* start Supplied material *

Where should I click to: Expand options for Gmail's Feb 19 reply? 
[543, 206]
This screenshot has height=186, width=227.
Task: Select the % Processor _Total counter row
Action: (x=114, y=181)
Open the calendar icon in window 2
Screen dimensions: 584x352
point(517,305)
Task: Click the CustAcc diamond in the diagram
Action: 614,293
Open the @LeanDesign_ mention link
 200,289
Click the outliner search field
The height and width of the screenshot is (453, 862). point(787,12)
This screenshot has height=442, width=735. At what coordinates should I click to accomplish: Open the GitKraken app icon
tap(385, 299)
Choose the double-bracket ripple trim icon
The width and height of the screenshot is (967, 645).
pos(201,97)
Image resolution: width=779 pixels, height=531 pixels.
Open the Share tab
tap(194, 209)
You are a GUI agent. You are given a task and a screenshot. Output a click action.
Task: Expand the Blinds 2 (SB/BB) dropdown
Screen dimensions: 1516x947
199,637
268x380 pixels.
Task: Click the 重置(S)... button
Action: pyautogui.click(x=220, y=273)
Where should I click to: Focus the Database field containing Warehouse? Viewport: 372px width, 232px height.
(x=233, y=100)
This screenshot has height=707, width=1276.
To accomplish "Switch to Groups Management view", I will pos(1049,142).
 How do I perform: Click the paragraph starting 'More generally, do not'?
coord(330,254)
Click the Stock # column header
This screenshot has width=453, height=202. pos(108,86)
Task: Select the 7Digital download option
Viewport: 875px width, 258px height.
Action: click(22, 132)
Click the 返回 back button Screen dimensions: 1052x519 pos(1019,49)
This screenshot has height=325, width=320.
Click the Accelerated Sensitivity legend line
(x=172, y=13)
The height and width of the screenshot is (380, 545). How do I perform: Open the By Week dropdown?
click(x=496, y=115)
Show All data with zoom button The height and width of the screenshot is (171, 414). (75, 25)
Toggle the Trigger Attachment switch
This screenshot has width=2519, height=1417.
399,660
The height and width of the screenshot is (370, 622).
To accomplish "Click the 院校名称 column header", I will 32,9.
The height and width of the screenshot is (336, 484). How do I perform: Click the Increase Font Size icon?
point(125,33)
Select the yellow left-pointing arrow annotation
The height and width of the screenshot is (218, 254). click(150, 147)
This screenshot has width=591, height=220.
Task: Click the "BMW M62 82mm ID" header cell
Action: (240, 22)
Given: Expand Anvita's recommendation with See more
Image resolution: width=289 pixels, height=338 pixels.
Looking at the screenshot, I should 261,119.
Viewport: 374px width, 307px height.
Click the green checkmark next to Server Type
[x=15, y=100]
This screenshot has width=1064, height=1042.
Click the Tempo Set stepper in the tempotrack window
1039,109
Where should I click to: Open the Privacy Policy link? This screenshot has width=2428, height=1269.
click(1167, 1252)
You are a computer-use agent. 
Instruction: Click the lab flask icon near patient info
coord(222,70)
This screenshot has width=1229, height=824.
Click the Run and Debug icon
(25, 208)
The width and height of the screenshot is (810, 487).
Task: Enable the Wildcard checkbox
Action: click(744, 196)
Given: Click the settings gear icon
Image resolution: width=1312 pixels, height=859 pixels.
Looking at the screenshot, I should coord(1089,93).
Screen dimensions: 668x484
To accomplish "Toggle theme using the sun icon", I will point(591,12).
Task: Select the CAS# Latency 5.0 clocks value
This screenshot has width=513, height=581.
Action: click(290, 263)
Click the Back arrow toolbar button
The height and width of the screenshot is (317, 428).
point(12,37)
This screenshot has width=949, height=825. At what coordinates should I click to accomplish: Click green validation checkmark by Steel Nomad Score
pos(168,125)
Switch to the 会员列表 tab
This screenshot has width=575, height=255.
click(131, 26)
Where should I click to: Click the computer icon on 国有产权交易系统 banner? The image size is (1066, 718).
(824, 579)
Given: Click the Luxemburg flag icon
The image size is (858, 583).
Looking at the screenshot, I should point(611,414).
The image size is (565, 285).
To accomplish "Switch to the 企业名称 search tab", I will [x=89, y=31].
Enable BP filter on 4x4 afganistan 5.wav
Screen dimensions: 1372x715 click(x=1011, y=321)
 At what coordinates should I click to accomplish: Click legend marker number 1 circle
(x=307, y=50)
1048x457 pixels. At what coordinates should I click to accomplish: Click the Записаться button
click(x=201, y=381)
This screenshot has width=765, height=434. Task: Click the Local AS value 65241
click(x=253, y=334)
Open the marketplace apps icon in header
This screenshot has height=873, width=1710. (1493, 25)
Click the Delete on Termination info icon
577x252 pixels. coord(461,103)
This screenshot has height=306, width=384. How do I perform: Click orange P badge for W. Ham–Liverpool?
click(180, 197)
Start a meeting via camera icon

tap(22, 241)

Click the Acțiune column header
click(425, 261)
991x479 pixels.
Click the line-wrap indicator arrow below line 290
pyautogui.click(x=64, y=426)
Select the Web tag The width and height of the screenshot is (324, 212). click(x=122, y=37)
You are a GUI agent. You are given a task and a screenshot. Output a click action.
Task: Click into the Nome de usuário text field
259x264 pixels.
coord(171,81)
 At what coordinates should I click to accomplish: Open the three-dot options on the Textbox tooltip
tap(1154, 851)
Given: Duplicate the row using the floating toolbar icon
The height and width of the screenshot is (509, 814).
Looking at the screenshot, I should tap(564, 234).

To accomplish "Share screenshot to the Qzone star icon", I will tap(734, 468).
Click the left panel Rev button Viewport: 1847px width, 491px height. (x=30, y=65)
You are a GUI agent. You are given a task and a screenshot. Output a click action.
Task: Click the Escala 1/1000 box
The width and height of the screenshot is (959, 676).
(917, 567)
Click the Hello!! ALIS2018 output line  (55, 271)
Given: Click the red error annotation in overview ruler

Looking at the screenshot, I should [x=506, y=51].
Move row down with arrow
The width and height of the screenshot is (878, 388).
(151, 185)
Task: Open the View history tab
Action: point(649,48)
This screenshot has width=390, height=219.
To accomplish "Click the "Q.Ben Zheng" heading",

* end Supplied material *

* _Written request_
Quote every item above word for word, with nothing changed.

* _Exercise result_
Where should I click to: Expand options for Gmail's Feb 19 reply? 
[543, 206]
This screenshot has height=186, width=227.
Task: Select the % Processor _Total counter row
Action: (x=114, y=181)
Open the calendar icon in window 2
Screen dimensions: 584x352
point(517,305)
Task: Click the CustAcc diamond in the diagram
Action: 614,293
Open the @LeanDesign_ mention link
 200,289
Click the outliner search field
The height and width of the screenshot is (453, 862). point(787,12)
This screenshot has height=442, width=735. At what coordinates should I click to accomplish: Open the GitKraken app icon
tap(385, 299)
Choose the double-bracket ripple trim icon
The width and height of the screenshot is (967, 645).
pos(201,97)
Image resolution: width=779 pixels, height=531 pixels.
Open the Share tab
tap(194, 209)
You are a GUI agent. You are given a task and a screenshot. Output a click action.
Task: Expand the Blinds 2 (SB/BB) dropdown
Screen dimensions: 1516x947
199,637
268x380 pixels.
Task: Click the 重置(S)... button
Action: pyautogui.click(x=220, y=273)
Where should I click to: Focus the Database field containing Warehouse? Viewport: 372px width, 232px height.
(x=233, y=100)
This screenshot has height=707, width=1276.
To accomplish "Switch to Groups Management view", I will pos(1049,142).
 How do I perform: Click the paragraph starting 'More generally, do not'?
coord(330,254)
Click the Stock # column header
This screenshot has width=453, height=202. pos(108,86)
Task: Select the 7Digital download option
Viewport: 875px width, 258px height.
Action: click(22, 132)
Click the 返回 back button Screen dimensions: 1052x519 pos(1019,49)
This screenshot has height=325, width=320.
Click the Accelerated Sensitivity legend line
(x=172, y=13)
The height and width of the screenshot is (380, 545). How do I perform: Open the By Week dropdown?
click(x=496, y=115)
Show All data with zoom button The height and width of the screenshot is (171, 414). (75, 25)
Toggle the Trigger Attachment switch
This screenshot has width=2519, height=1417.
399,660
The height and width of the screenshot is (370, 622).
To accomplish "Click the 院校名称 column header", I will 32,9.
The height and width of the screenshot is (336, 484). How do I perform: Click the Increase Font Size icon?
point(125,33)
Select the yellow left-pointing arrow annotation
The height and width of the screenshot is (218, 254). click(150, 147)
This screenshot has width=591, height=220.
Task: Click the "BMW M62 82mm ID" header cell
Action: (240, 22)
Given: Expand Anvita's recommendation with See more
Image resolution: width=289 pixels, height=338 pixels.
Looking at the screenshot, I should 261,119.
Viewport: 374px width, 307px height.
Click the green checkmark next to Server Type
[x=15, y=100]
This screenshot has width=1064, height=1042.
Click the Tempo Set stepper in the tempotrack window
1039,109
Where should I click to: Open the Privacy Policy link? This screenshot has width=2428, height=1269.
click(1167, 1252)
You are a computer-use agent. 
Instruction: Click the lab flask icon near patient info
coord(222,70)
This screenshot has width=1229, height=824.
Click the Run and Debug icon
(25, 208)
The width and height of the screenshot is (810, 487).
Task: Enable the Wildcard checkbox
Action: click(744, 196)
Given: Click the settings gear icon
Image resolution: width=1312 pixels, height=859 pixels.
Looking at the screenshot, I should coord(1089,93).
Screen dimensions: 668x484
To accomplish "Toggle theme using the sun icon", I will point(591,12).
Task: Select the CAS# Latency 5.0 clocks value
This screenshot has width=513, height=581.
Action: click(290, 263)
Click the Back arrow toolbar button
The height and width of the screenshot is (317, 428).
point(12,37)
This screenshot has width=949, height=825. At what coordinates should I click to accomplish: Click green validation checkmark by Steel Nomad Score
pos(168,125)
Switch to the 会员列表 tab
This screenshot has width=575, height=255.
click(131, 26)
Where should I click to: Click the computer icon on 国有产权交易系统 banner? The image size is (1066, 718).
(824, 579)
Given: Click the Luxemburg flag icon
The image size is (858, 583).
Looking at the screenshot, I should point(611,414).
The image size is (565, 285).
To accomplish "Switch to the 企业名称 search tab", I will [x=89, y=31].
Enable BP filter on 4x4 afganistan 5.wav
Screen dimensions: 1372x715 click(x=1011, y=321)
 At what coordinates should I click to accomplish: Click legend marker number 1 circle
(x=307, y=50)
1048x457 pixels. At what coordinates should I click to accomplish: Click the Записаться button
click(x=201, y=381)
This screenshot has width=765, height=434. Task: Click the Local AS value 65241
click(x=253, y=334)
Open the marketplace apps icon in header
This screenshot has height=873, width=1710. (1493, 25)
Click the Delete on Termination info icon
577x252 pixels. coord(461,103)
This screenshot has height=306, width=384. How do I perform: Click orange P badge for W. Ham–Liverpool?
click(180, 197)
Start a meeting via camera icon

tap(22, 241)

Click the Acțiune column header
click(425, 261)
991x479 pixels.
Click the line-wrap indicator arrow below line 290
pyautogui.click(x=64, y=426)
Select the Web tag The width and height of the screenshot is (324, 212). click(x=122, y=37)
You are a GUI agent. You are given a task and a screenshot. Output a click action.
Task: Click into the Nome de usuário text field
259x264 pixels.
coord(171,81)
 At what coordinates should I click to accomplish: Open the three-dot options on the Textbox tooltip
tap(1154, 851)
Given: Duplicate the row using the floating toolbar icon
The height and width of the screenshot is (509, 814).
Looking at the screenshot, I should tap(564, 234).

To accomplish "Share screenshot to the Qzone star icon", I will tap(734, 468).
Click the left panel Rev button Viewport: 1847px width, 491px height. (x=30, y=65)
You are a GUI agent. You are given a task and a screenshot. Output a click action.
Task: Click the Escala 1/1000 box
The width and height of the screenshot is (959, 676).
(917, 567)
Click the Hello!! ALIS2018 output line  (55, 271)
Given: Click the red error annotation in overview ruler

Looking at the screenshot, I should [x=506, y=51].
Move row down with arrow
The width and height of the screenshot is (878, 388).
(151, 185)
Task: Open the View history tab
Action: point(649,48)
This screenshot has width=390, height=219.
To accomplish "Click the "Q.Ben Zheng" heading",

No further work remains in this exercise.